In addition to state and territory environmental regulation, the Commonwealth Government’s Department of Sustainability, Environment, Water, Population and Communities is concerned with environmental matters of national significance.

Certain agribusiness projects will require an environmental impact assessment and approval by the Commonwealth Government pursuant to the Environment Protection and Biodiversity Conservation Act 1999.


Access to land and infrastructure

Special rules can apply and should be investigated

Access to land and infrastructure is different across Australia, and investors should investigate how applicable regulations may impact on their agribusiness investment.

Land access

Access to land in Australia to undertake agribusiness activities are controlled by state and territory governments. Each state and territory is different.

Access to private land must be negotiated with the landowner, and may require the payment of compensation for:

  • access to the land
  • damages and improvements to the surface land – loss of use of the land
  • loss of earning and enjoyment of the land

Access to land owned by the Commonwealth Government or a state or territory government is different depending on the nature of the land and where it is located. Special permission may be required for access to this land, and restrictions may be imposed for conservation, agricultural and cultural reasons.

Infrastructure access       

Agribusiness projects require access to a range of physical infrastructure and natural resources such as land, water and farming equipment.

Australia has Commonwealth, state and territory regimes that impact on access to private and public infrastructure, such as ports, railways, and transport infrastructure.

The National Competition Council of Australia (NCC) is a research and advisory body established by agreement of COAG. Its main function is to make recommendations on the regulation of third party access to services provided by monopoly infrastructure. The NCC has the power to ‘declare’ certain public and private infrastructure facilities. If an infrastructure facility is ‘declared’ then third parties have the right to negotiate with the facility owner to gain access to the infrastructure facility.

Investors should investigate key infrastructure facilities that may be applicable or required for an agribusiness project and how the access regime may impact on the business.


Native title and cultural heritage

Investigations must be undertaken

Native title is the common law recognition of rights and interests of people of Aboriginal or Torres Strait Islander descent, arising pursuant to their traditional law and customs.

Australia has a national system for the recognition and protection of the traditional connection of Aboriginal people and Torres Strait Islanders to the land, and to areas and objects of cultural significance.

Most states and territories have regimes that complement the national system.

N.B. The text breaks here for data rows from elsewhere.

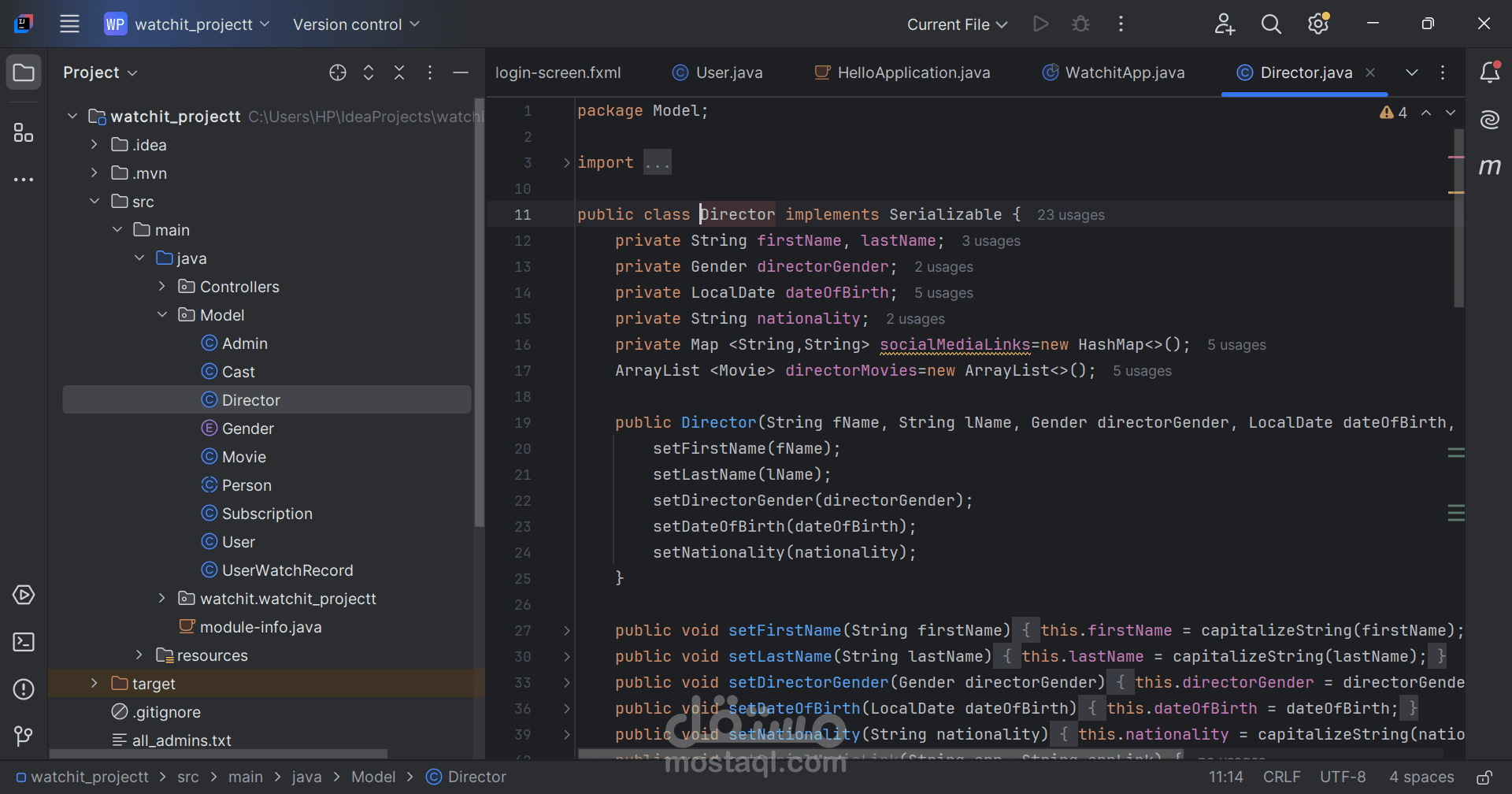Image resolution: width=1512 pixels, height=794 pixels.
Task: Select the Movie class in tree
Action: point(243,457)
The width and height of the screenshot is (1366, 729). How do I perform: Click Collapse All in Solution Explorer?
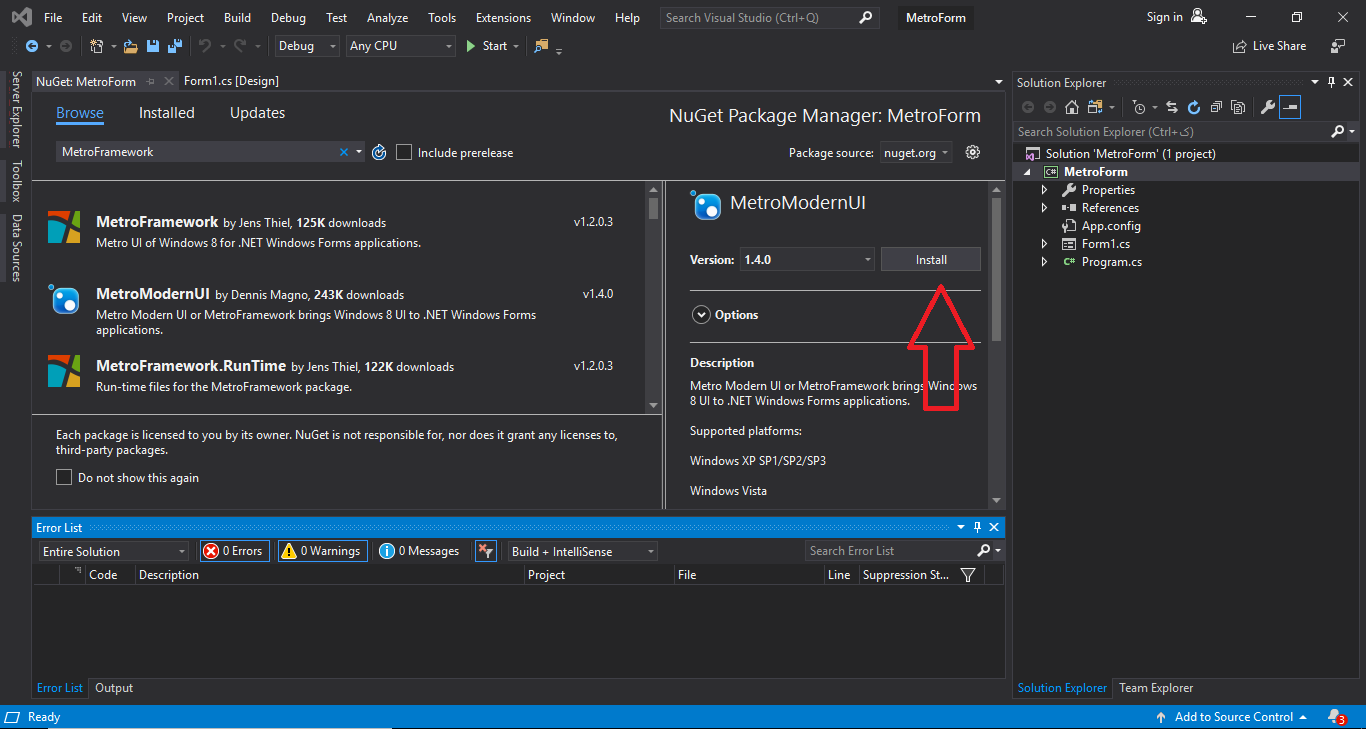pyautogui.click(x=1216, y=107)
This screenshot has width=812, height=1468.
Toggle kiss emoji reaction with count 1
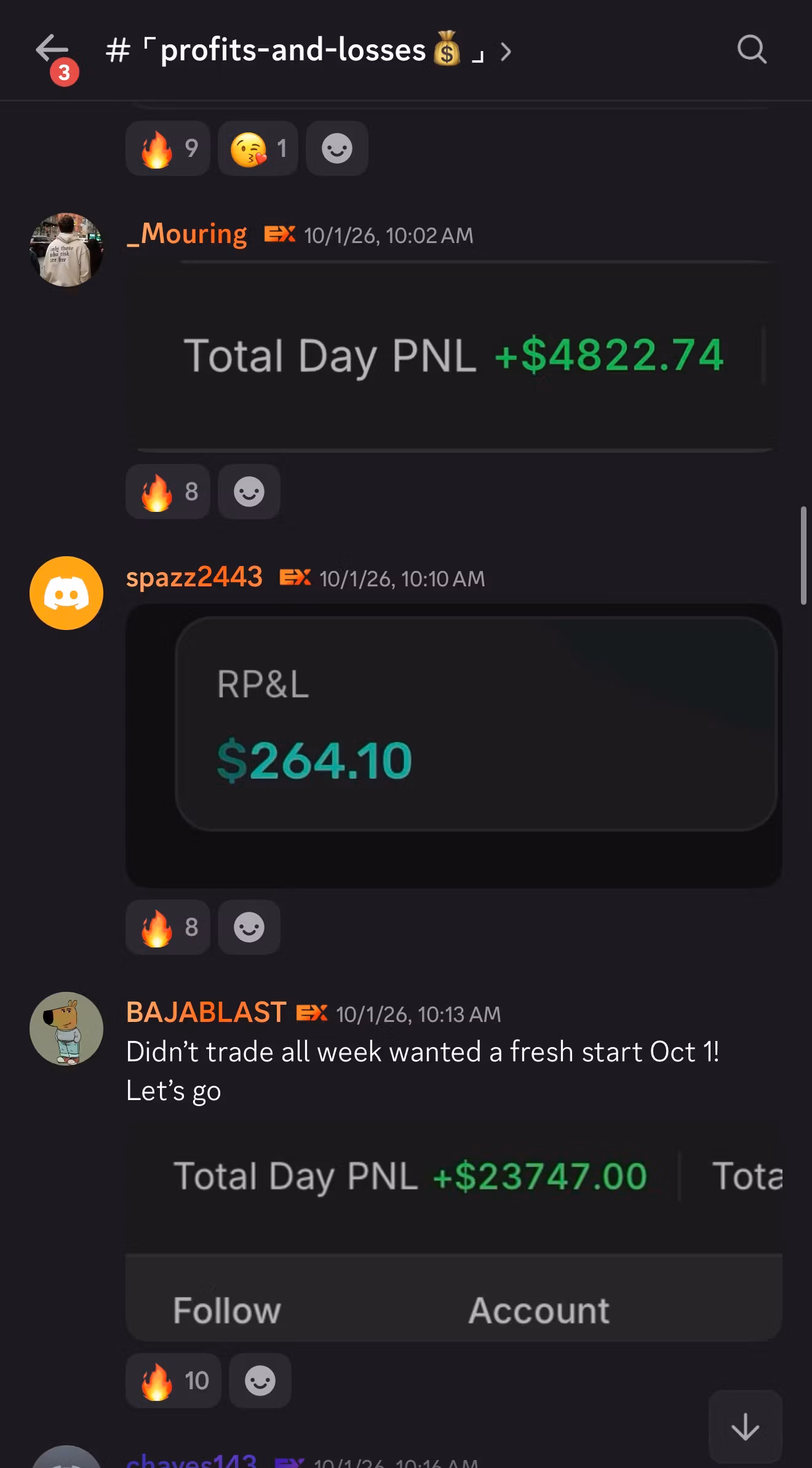click(258, 148)
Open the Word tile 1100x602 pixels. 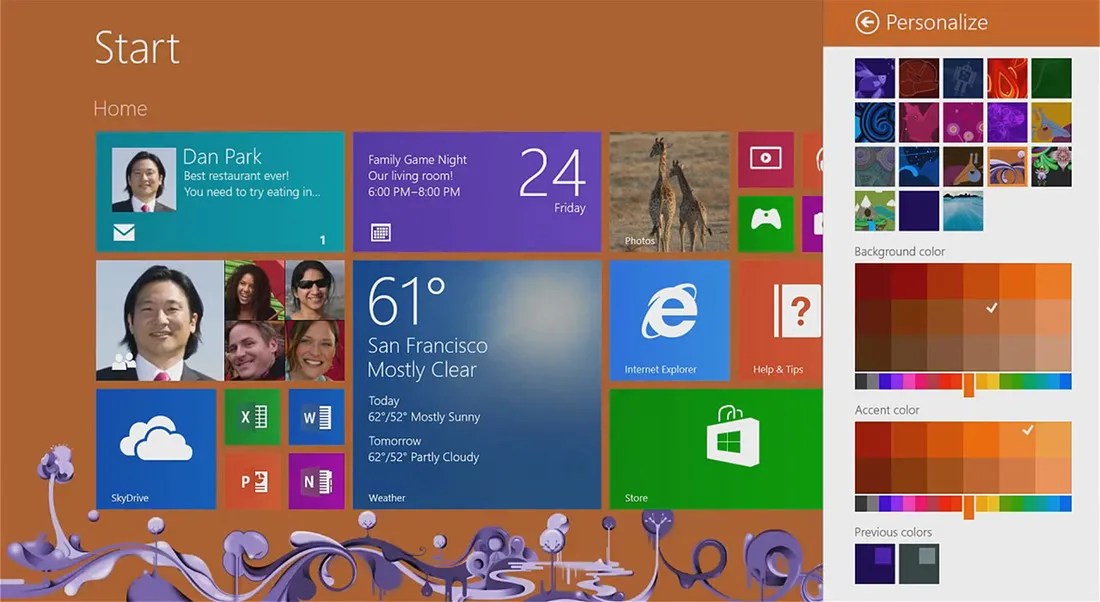pos(317,416)
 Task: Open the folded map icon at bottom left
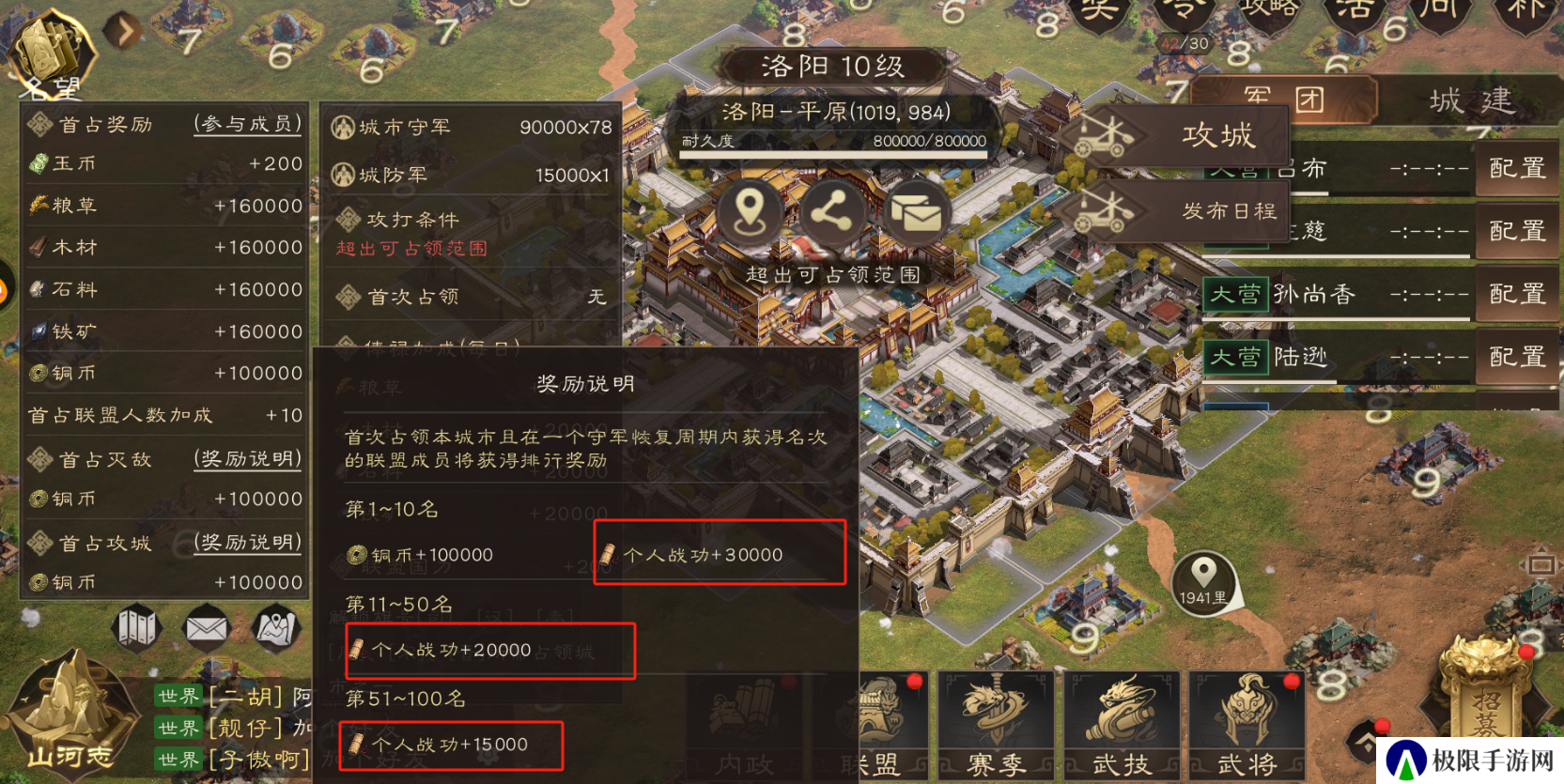[138, 626]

Entities involved in Australian agribusiness in a native title or cultural heritage area must obtain approval prior to undertaking certain activities. Approval usually requires direct engagement with the traditional owners of the land.

The rules surrounding native title and cultural heritage in Australia have changed in recent years and investors must ensure that an agribusiness project has complied with all relevant obligations.

Investors should undertake detailed investigations to identify whether native title and cultural heritage obligations exist in respect of an agribusiness project, and whether obligations have been satisfied.


Trade and customs

Restrictions on agricultural trade and customs considerations

Agriculture is an important part of the Australian economy. It is important to be aware of the trade implications involved with an agribusiness investment. Import tariffs are payable upon the importation into Australia of most products, depending on the classification of the product and the country from which the product is imported. Certain free trade agreements and tariff concession orders (TCO) may reduce liability. Some products may be subject to anti-dumping duties, countervailing duties, and duties arising from safeguard measures.

Australian Customs imposes certain restrictions on what can be imported into and exported from Australia. The Commonwealth Government, through Customs, controls the import of certain goods into Australia, either through an absolute prohibition, or a restriction.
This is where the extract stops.